Extracted text —
Opinion
3:21-CR-156-KAC-DCP-2
05-06-2024
MEMORANDUM OPINION AND ORDER DENYING DEFENDANT'S MOTION FOR A NEW TRIAL
KATHERINE A. CRYTZER UNITED STATES DISTRICT JUDGE
This case is before the Court on Defendant Oraine Livingston Christie's (2) “Supplemental Motion for New Trial Pursuant to Rule 33 of the Rules of Criminal Procedure” [Doc. 145]. Defendant “requests a retrial on the basis of prosecutorial misconduct” and the “cumulative error doctrine” [Doc. 145 at 1, 3]. Because Defendant has identified only one harmless error, the Court DENIES his Motion.

To do —
Answer these from the court opinion above:
(a) What case number does the opinion show?
(b) Which judge signed it?
(c) On what two bases does the defendant seek a retrial?

Source material —
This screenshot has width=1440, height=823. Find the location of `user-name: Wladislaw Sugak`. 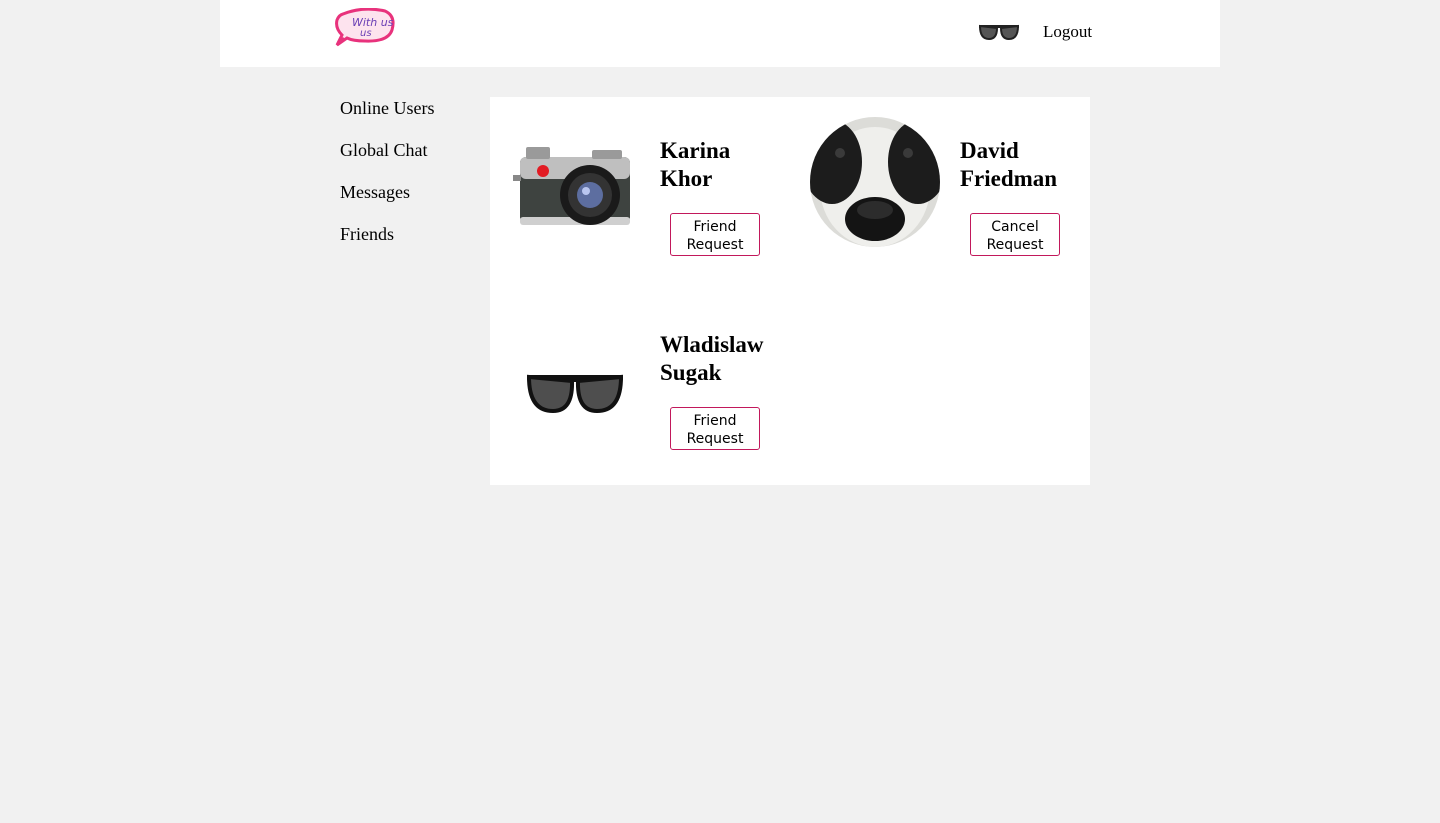

user-name: Wladislaw Sugak is located at coordinates (712, 358).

Your solution —
(a) 3:21-CR-156-KAC-DCP-2
(b) Katherine A. Crytzer, United States District Judge
(c) Prosecutorial misconduct and the cumulative error doctrine